### Görevler
(a) Basketbol yazısında "Tam kazandık diye" ifadesinden başlayıp "de görülmeye değerdi." ifadesine kadar uzanan her şeyi aynen çoğaltın.
(b) Basketbol yazısına göre aşağıdaki soruları yanıtlayın.
(i) Son hücumu bloklayarak maçı kazandıran oyuncu kimdir?
(ii) Sabonis'in sinirden ağladığı final hangi şampiyonanın finalidir?
(iii) Yazıda FIBA başkanı olarak anılan kişi kimdir?
(c) Basketbol yazısında adı geçen bütün ülkeleri, "-lı" ekiyle kullanılanlar da dahil olmak üzere, listeleyin.

### Verilen Alıntı
----

Tam kazandık diye evi yıktığımız anda (allah belanı versin alt kat komşu) maçın henüz bitmediğini anladık Barış'la. Kurt Ivkoviç'in 0,5 saniye için bile bir planı vardı. Ama bu son müthiş hücumu Semih Erden bloklayarak maçı bize getirdik. Amerikalı spikerin çılgınca bağırarak söylediği son sözleri şöyle: it was blocked, it was blocked by semih erden. The ball was gonna go in:) Bu maçı yazabilmek, anlatabilmek çok güç.

Maç sonu sevincimiz de görülmeye değerdi.


Ömer Aşık'ın maç sonundaki hareketi ve Kerem Tunçeri'nin ayağının çizgiye basması beni zerre kadar rahatsız etmiyor. Hatta rakip Sırbistan olduğu için beni sevindiriyor bile. Sakın yavan faşizmle bağdaştırılmasın sözlerim. FIBA başkanı Borislav Stankoviç'ken Sırpların kazandığı haksız maçlardan bir belgesel yapılır. Burada 1995 Avrupa şampiyonası finali ve 2002 Dünya şampiyonası finalinden bahsedeyim kısaca. 95'te Litvanya'lı Sabonis'in sinirden ağlamasına sebep veren hakem hataları Djordeviç'in kahraman olmasını sağlamıştı. Keza Ginobilli'den yoksun Arjantin'in sonuna kadar hakettiği dünya şampiyonluğu da hakemlerin son dakikadaki efsane kararlarıyla ellerinden alınmıştı. Schonochini'ye yapılan ama verilmeyen faul hala gözümün önünde. Aynı şekilde Sabonis'e çalınan saçma 5. faul sonrası Djordeviç'in hızlı hücumu yarıda bırakıp çılgınca sevinmesi de... Hatta podyumda Sırpların Hırvatlara asker selamı çekmesi de...

----

### Gösterilen Bilgiler
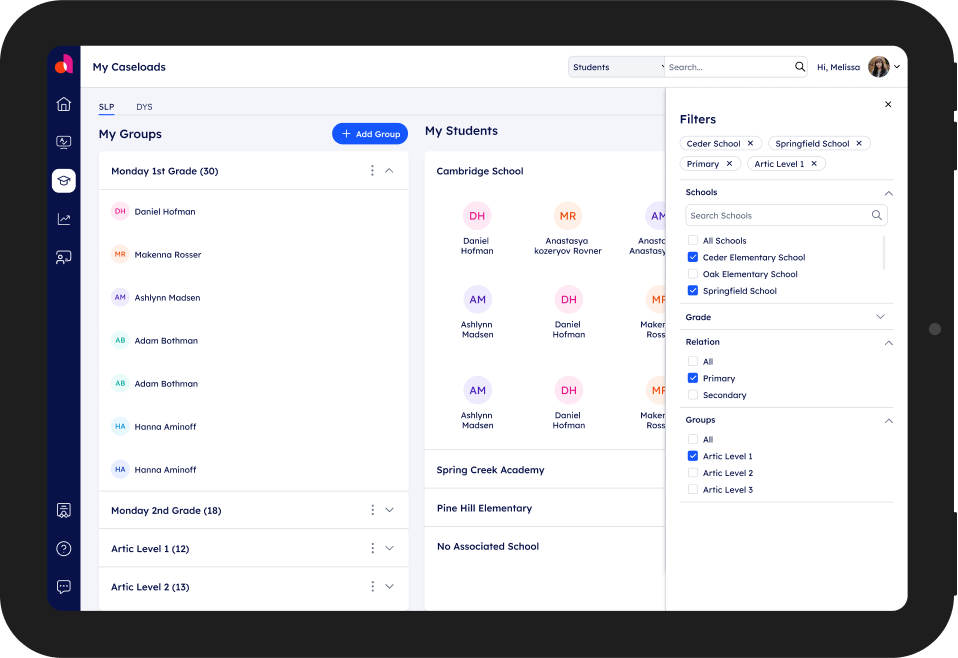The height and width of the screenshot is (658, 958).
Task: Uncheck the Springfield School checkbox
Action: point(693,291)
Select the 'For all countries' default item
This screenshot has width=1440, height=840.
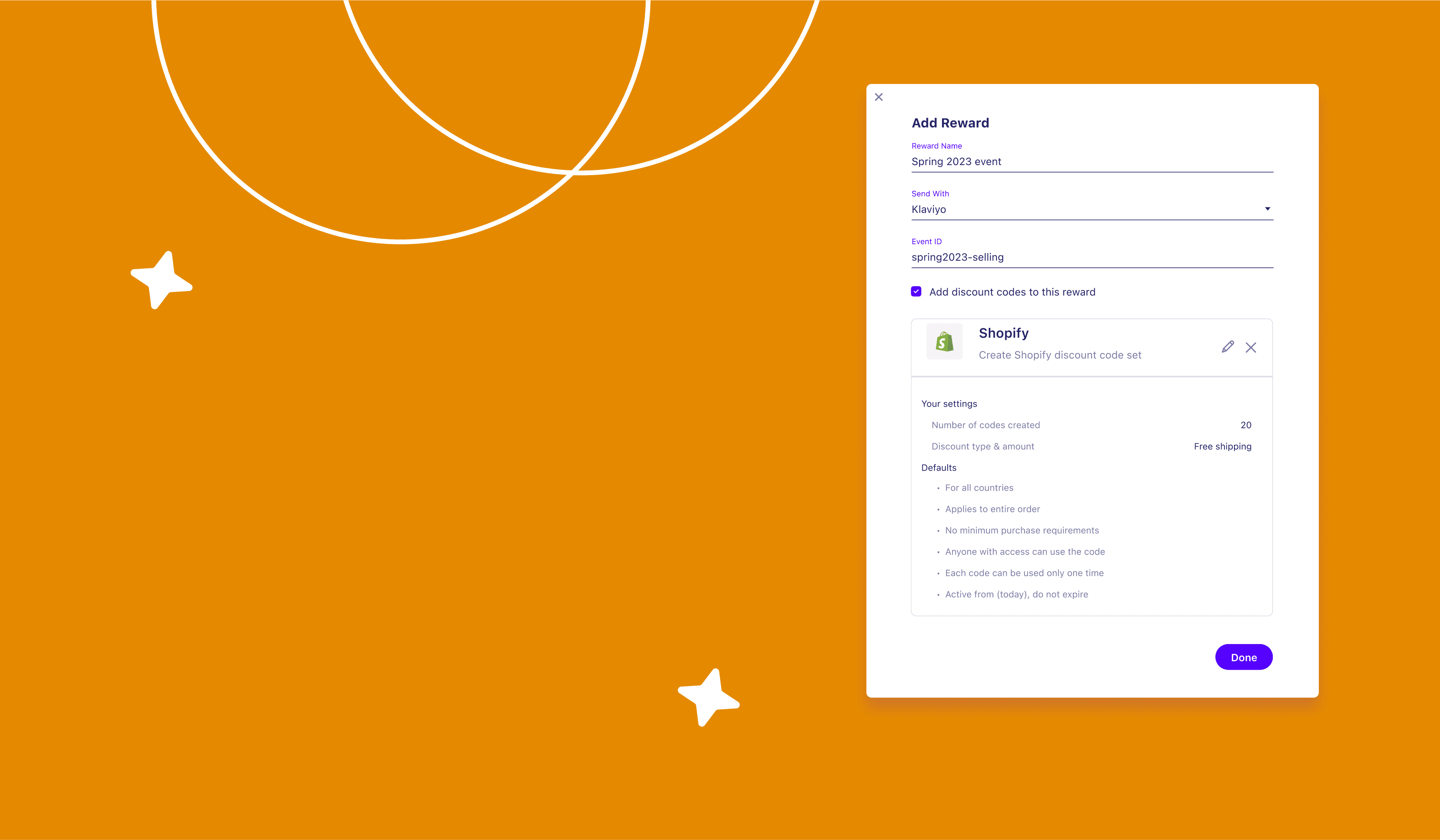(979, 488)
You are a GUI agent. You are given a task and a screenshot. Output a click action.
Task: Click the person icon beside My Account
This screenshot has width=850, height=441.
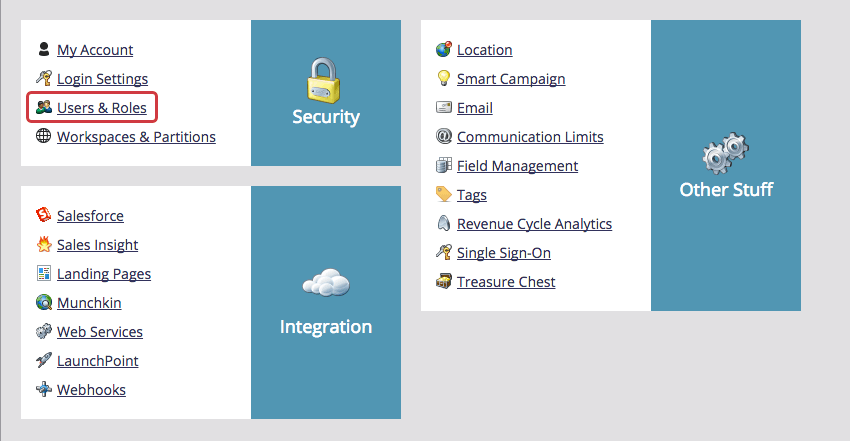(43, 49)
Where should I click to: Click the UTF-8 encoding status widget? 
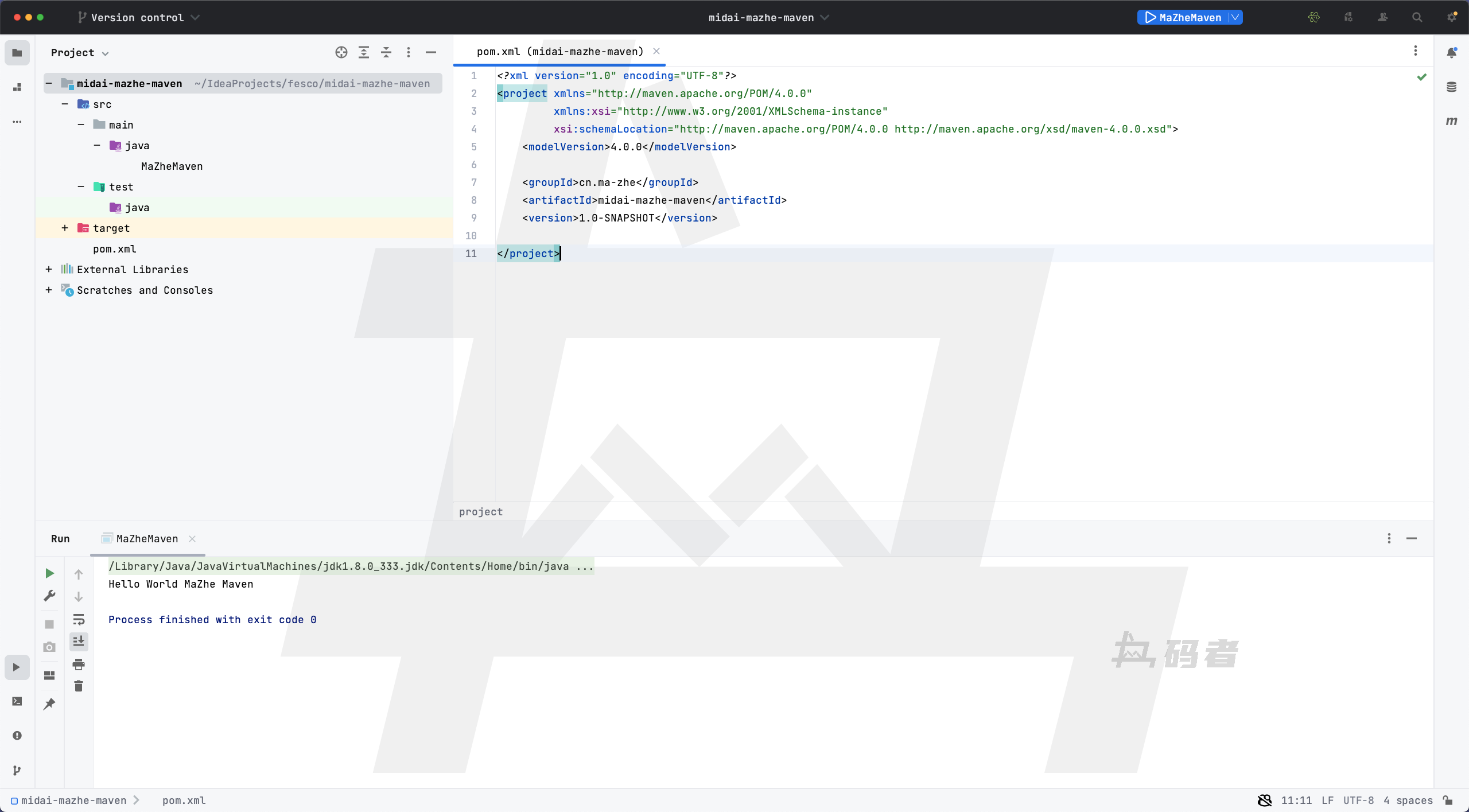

----

### Görevlere Göre Yanıtlar
(a)
Tam kazandık diye evi yıktığımız anda (allah belanı versin alt kat komşu) maçın henüz bitmediğini anladık Barış'la. Kurt Ivkoviç'in 0,5 saniye için bile bir planı vardı. Ama bu son müthiş hücumu Semih Erden bloklayarak maçı bize getirdik. Amerikalı spikerin çılgınca bağırarak söylediği son sözleri şöyle: it was blocked, it was blocked by semih erden. The ball was gonna go in:) Bu maçı yazabilmek, anlatabilmek çok güç.

Maç sonu sevincimiz de görülmeye değerdi.

(b)
(i) Semih Erden
(ii) 1995 Avrupa şampiyonası finali
(iii) Borislav Stankoviç

(c)
Amerika
Sırbistan
Litvanya
Arjantin